I guess I woke her when I stepped into the tent. She grabbed the blanket, pulled it up over her, and started cursing me with one of the best vocabularies I ever heard.
“You’re under arrest for theft,” I said. “Get your clothes on. The jail’s empty, so there’s no reason why you can’t have a cell all to yourself.”
>
She was middle-aged, too fat, her hair frowzy, and the sweat that ran down her cheeks and chin had spread her paint over her face in a crazy-quilt pattern. Suddenly she was very modest, trying to wrap the blanket around her so she was entirely covered except for her face.
“You want me to get up and dress right here in front of you!” she screamed. “If you think you’re going to get to see . . . !”
“It wouldn’t be any great pleasure, ma’am,” I said. “I’ve seen prettier female bodies when I was a working cowboy, especially when I was behind ’em.”
She glared at me, so furious she could not say a word for a few seconds, then she said, tight-lipped: “You ain’t putting me in your lousy jail.”
“That’s up to you,” I said, “but, if you don’t want to do what I’m going to suggest, I’ll take you down Main Street to the jail just the way you are. I reckon you won’t get cold on a day like this, though you may get a sunburn. Rolling a drunk is one thing I won’t stand for. It’s bad enough taking his money for sleeping with him. I can’t see that it was any bargain.”
She started cursing me again, then stopped and chewed on her lower lip as if suddenly realizing she was digging her grave a little deeper.
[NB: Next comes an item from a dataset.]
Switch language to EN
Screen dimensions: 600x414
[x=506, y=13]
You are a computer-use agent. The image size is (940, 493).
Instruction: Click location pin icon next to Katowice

Finally she asked: “What do you want me to do?”
“Give the man his money and get out of town,” I said. “There’s a stage leaving for Durango in about an hour.”
She didn’t take long to make up her mind. She yanked a purse out from under her pillow and threw it at me. “Get to hell out of here while I dress, you bastard!” she screamed. “I ain’t giving you no free show!”
“It would have to be free, ma’am,” I said. “It sure wouldn’t be worth paying for.”
I left the tent. When I came by on my next round after returning the money, she was gone. It was noon, so I stepped into the hotel dining room for dinner. Joe Steele was at the desk in the lobby, but he ignored me as I walked past him.